Yes. She could do that, but first, she needed to deal with what happened at Cecile’s. “What happened after?”

“At Cecile’s?”

“Yes.”

“You knocked me out with the lamp, and took on Aleric and Cecile. You killed Cecile. I came to in time to stop Aleric from killing you, and then I took you out of there.”

“Really?” He made it sound so simple. Straightforward. So unimportant.

“Yes.”

“You were my first?”

“First, last, and the only one who will ever matter.”

“That’s a strange way of putting it.”

“I want you to remember that I’ll always want you, Mara. And if anything happens to you that makes you feel dirty or uncertain, you just remember, I’m coming for you, and you hang on no matter what.”

“That’s a strange thing to say.”

“As a marshal, you get to see a lot of things you’d rather not. One of those things is women who’ve been raped. They get it in their heads they can’t go back, that it somehow matters, and they do stupid things.”

“Maybe their husbands would have cared.”

“They wouldn’t have.” He sounded very sure.

“How do you know?”

“Someone had to tell them their wives were dead.”

And it had fallen to him. How hard that must have been for him. Cougar wasn’t a man who dealt in what-ifs. He accepted life’s ups and downs and made plans on how to get through them. Explaining to another something that made no sense to him would have been hard. It would have left an impression. One that had him once again gripping her chin between his fingers, the calluses on his hands rough on her flesh as he brought her gaze to his. “I don’t want anyone ever coming to tell me something like that.”

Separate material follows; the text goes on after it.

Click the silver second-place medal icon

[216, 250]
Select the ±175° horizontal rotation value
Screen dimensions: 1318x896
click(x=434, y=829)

“I already promised I wouldn’t leave you that way.”

He dropped a hard kiss on her mouth. “Promise me again.”

She placed her hand on his cheek, understanding in that moment, that there was no way he would have taken her at Cecile’s if he’d known she was unwilling, and even if she couldn’t remember what had happened, there was no way that Cougar would have been cruel. It wasn’t his way. “I promise, Cougar. I’ll hold on until you come for me.” She stroked her thumb over his wide, generous mouth, smiling as he immediately pressed a kiss against the pad. “No matter what,” she added softly, knowing he needed to hear it, understanding his fears.

His “See that you do” was gruff. She didn’t take offense. He was such a deep-feeling man, her husband. He just didn’t understand that she was better now, stronger. That she had strength of her own that he could believe in. She would wait for him, if it ever came to that, because he needed her and she wouldn’t leave him alone with that need. As he had never left her alone with hers, even when she’d faced the specter of pregnancy.

She sat up straight. Her hand dropped to his shoulder, as she gasped, “No wonder you weren’t worried about raising another man’s child!”

He flinched and had the grace to look guilty. For about two seconds. Then his expression turned sober. He slid his big hand behind her neck, bringing her back against him.

“Has there ever been anything in my background or your dealings with me that would make you think I would ever turn a child away from my home?”

“No.”

“Anything I’ve ever done to make you think I’d hurt a child out of spite?”

“No.” She could see him dying to protect a child, but she couldn’t see him hurting one.

“Anything you’ve ever heard or seen that tells you I get my jollies from hurting things littler than me?”

“No, but—”

He reared back the slightest. “But what?”

Beneath her hand, his muscles were tight, telling her that he still wasn’t comfortable with the way things were between them. He still expected her to walk away on some excuse. She stroked the hard ridge of his collarbone. He had so much to learn about her.

“But if we do have kids, you’d better find a way to toughen up. I’m not going to have a household of hooligans running roughshod over me because you crumple at a pout.”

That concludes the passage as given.